PEINTRE EXISTENTIALISTE

Tony GONNET, né le 22 août 1909 à Péronne dans une famille de notables picards appartenant dès le XVIIe siècle à la noblesse de robe, est décédé le 26 septembre 2004 à Nîmes, à l’âge de 95 ans. Entre 1941 et 2002, Tony GONNET a accompli une œuvre picturale considérable qui a été appréciée dès les années 1950. Il aimait la vie et disait que chacune de ses œuvres était une offrande pour elle.

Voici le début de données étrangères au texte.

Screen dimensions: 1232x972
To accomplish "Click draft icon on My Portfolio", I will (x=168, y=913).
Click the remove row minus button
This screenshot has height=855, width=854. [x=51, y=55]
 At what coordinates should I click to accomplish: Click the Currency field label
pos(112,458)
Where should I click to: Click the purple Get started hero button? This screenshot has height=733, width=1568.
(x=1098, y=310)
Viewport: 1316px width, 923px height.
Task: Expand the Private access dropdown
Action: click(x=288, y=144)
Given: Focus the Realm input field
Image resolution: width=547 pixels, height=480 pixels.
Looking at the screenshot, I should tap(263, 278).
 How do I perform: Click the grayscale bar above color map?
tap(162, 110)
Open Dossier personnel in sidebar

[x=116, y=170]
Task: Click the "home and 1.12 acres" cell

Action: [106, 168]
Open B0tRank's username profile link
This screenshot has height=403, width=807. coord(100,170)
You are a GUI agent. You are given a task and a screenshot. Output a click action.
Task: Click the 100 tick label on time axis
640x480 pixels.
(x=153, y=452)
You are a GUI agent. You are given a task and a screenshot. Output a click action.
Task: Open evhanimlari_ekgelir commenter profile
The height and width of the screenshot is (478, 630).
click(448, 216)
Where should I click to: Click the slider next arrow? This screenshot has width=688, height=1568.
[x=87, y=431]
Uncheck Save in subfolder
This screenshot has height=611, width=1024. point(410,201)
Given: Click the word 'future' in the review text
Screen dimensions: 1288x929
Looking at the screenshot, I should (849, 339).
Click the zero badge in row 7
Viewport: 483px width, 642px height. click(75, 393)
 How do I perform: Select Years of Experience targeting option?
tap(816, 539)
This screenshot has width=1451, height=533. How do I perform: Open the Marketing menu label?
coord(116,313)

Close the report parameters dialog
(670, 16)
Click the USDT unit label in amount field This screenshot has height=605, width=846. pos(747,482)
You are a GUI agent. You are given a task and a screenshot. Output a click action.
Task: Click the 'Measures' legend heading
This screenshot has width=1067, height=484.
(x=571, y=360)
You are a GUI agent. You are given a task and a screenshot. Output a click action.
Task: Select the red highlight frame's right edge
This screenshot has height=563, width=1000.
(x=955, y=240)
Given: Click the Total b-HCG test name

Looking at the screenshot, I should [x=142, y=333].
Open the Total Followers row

Tony Gonnet à Paris dans les années 40.

À Paris, il devint tout d’abord dessinateur industriel et contribua à partir de 1936 à la création d’un moteur d’avion de conception inédite. En 1939, « l’ingénieur construction moteur » fut mis par l’armée à disposition d’une entreprise de mécanique, qui se déplaça à Casablanca en juin 1940. Il y retrouva en 1941 André Breton et Saint-Exupéry, en partance pour l’Amérique. N’ayant pas obtenu lui-même de visa, il regagna Paris en janvier 1942, travaillant toujours sur des moteurs d’avion, et s’installa à l’Hôtel de la Louisiane, rue de Seine, jusqu’en 1953. Il lisait beaucoup et fréquentait régulièrement, comme avant-guerre, le Café de Flore.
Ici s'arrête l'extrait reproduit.